◆ **Page extract**:
Patients can try experimental drugs not yet approved, a controversial move that enjoys the support of President Donald Trump.

Washington: The House of Representatives voted Tuesday to expand terminally ill patients' right to try experimental drugs not yet approved by US authorities, a controversial move that enjoys support from President Donald Trump.

The federal Right to Try Act, which cleared the Senate in 2017, passed the House on a 250-169, band now heads to the White House for Trump's signature.

Legislatures in 38 states have already passed similar laws allowing for experimental treatments to be given outside of clinical trials to people who are too sick, young, old or far away to participate.

The bill that cleared Congress would lay out a "right to try" law on a national level.

It was a long time coming for the bill.

The Senate passed it in August 2017, and an attempt by the House to greenlight its own version stalled.

Eventually, the chamber passed it in March. But when the Senate made clear it would not negotiate new text, the House backtracked and passed the Senate version Tuesday without changes.

The law allows patients who have exhausted all treatment options approved by the US Food and Drug Administration (FDA) to try experimental drugs, so long as such drugs have successfully completed initial safety steps in clinical trials that show they are not toxic or life-threatening.

House Republican Michael Burgess, a licensed physician, noted that innovate treatments at doctors' fingertips might offer "a second chance at life" for some of these patients after "everything else has failed them."

"Why do you not want to allow these patients to exercise their right to fight for their future?"

Trump in January appealed to lawmakers to pass the measure, saying desperately ill Americans deserve a chance to try new therapies.

But doctors and groups representing patients with rare diseases say a law would create false hope.

Today, doctors can already ask pharmaceutical companies to give them an experimental drug for compassionate use, as long as the medicines have completed initial clinical trials.

Every year, about a thousand patients take advantage of this expanded access program offered by the FDA.

It's unclear how many drug companies comply.

But the FDA approves patient requests for such treatment in 99 percent of cases, usually in a matter of days.

Under the new law, the FDA would no longer have authority to approve or deny patients, but would simply be notified, particularly in case of serious adverse events.

Critics of the law say it exposes patients and their families to dangerous risks.

"This gives open license to snake oil salesmen," Democrat Jan Schakowsky said on the House floor.

The bill "exposes far more patients to serious risks through a dangerous and unnecessary pathway for experimental treatment."

◆ **Problems and tasks**:
a) Answer these questions from the article on the Right to Try Act:
(i) How many state legislatures have already passed similar laws?
(ii) In what month and year did the Senate pass the bill?
(iii) In what percentage of cases does the FDA approve patient requests for such treatment?
b) Pull out the part of the article on the Right to Try Act from "It's unclear how" up to and including "the House floor.", copied word for word.

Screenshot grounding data
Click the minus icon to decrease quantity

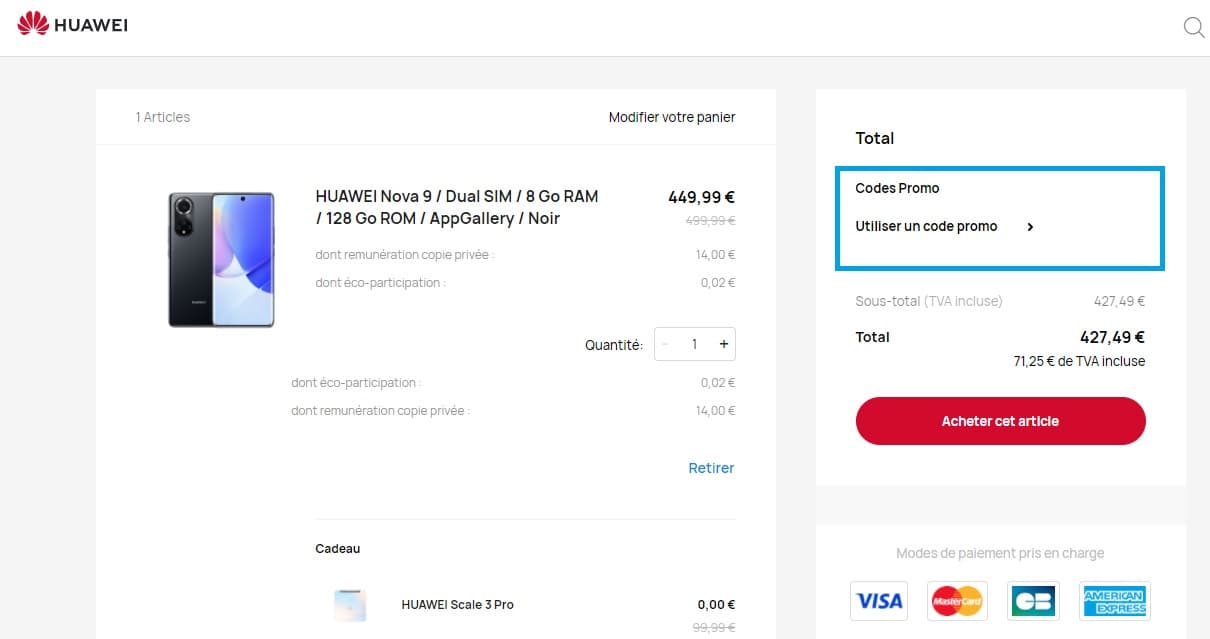[665, 344]
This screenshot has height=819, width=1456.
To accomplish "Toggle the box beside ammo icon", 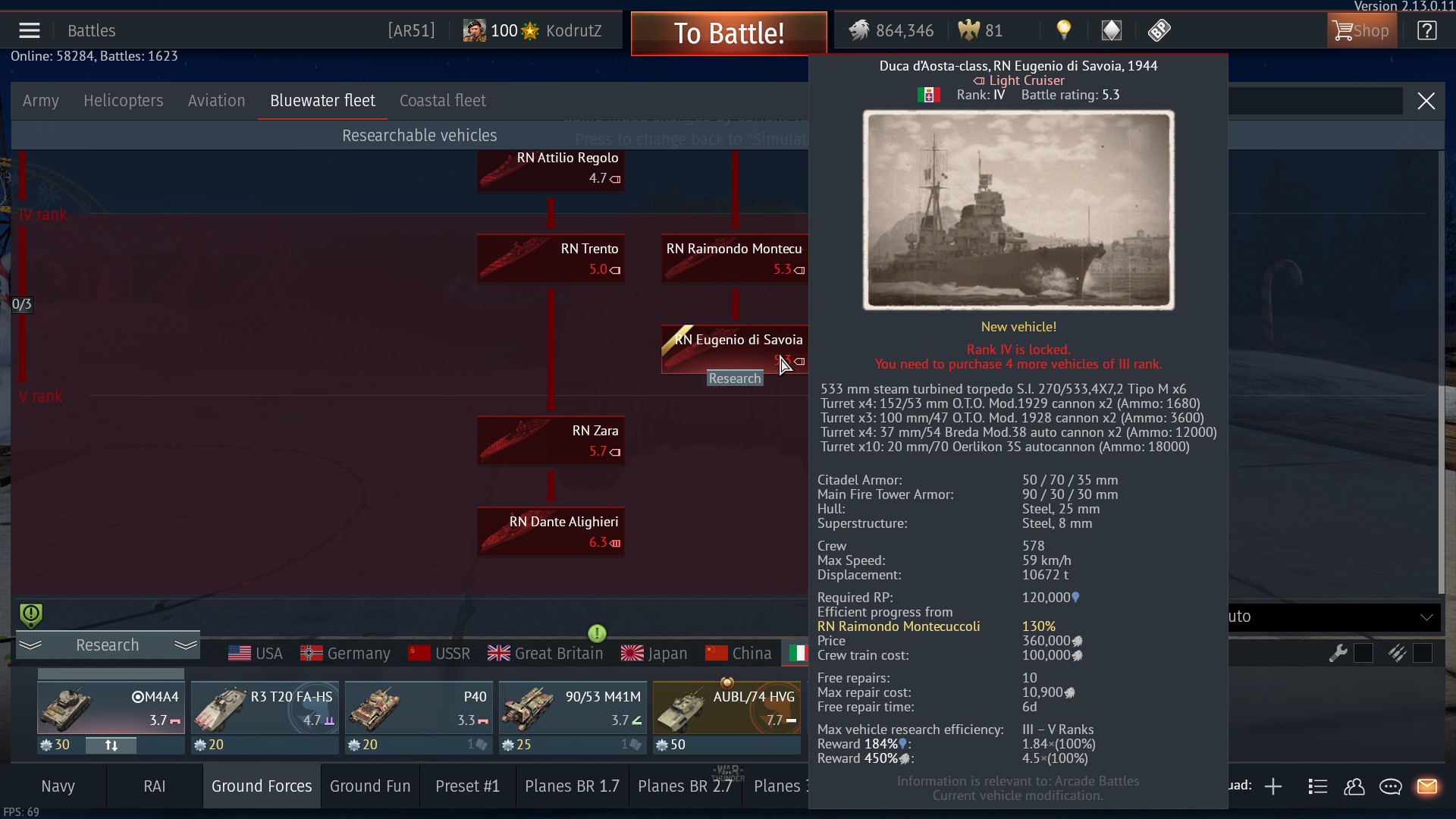I will (1423, 653).

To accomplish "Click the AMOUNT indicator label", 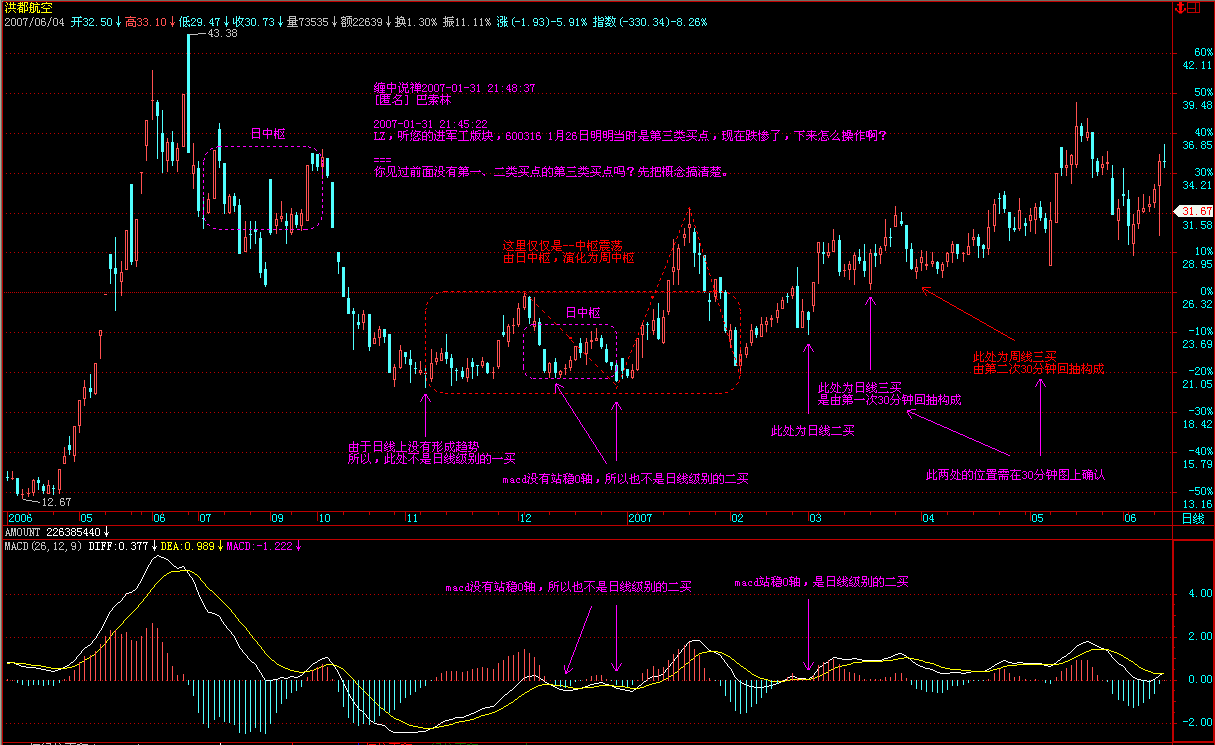I will tap(24, 533).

◆ **Responses**:
a)
(i) 38
(ii) August 2017
(iii) 99 percent

b)
It's unclear how many drug companies comply.

But the FDA approves patient requests for such treatment in 99 percent of cases, usually in a matter of days.

Under the new law, the FDA would no longer have authority to approve or deny patients, but would simply be notified, particularly in case of serious adverse events.

Critics of the law say it exposes patients and their families to dangerous risks.

"This gives open license to snake oil salesmen," Democrat Jan Schakowsky said on the House floor.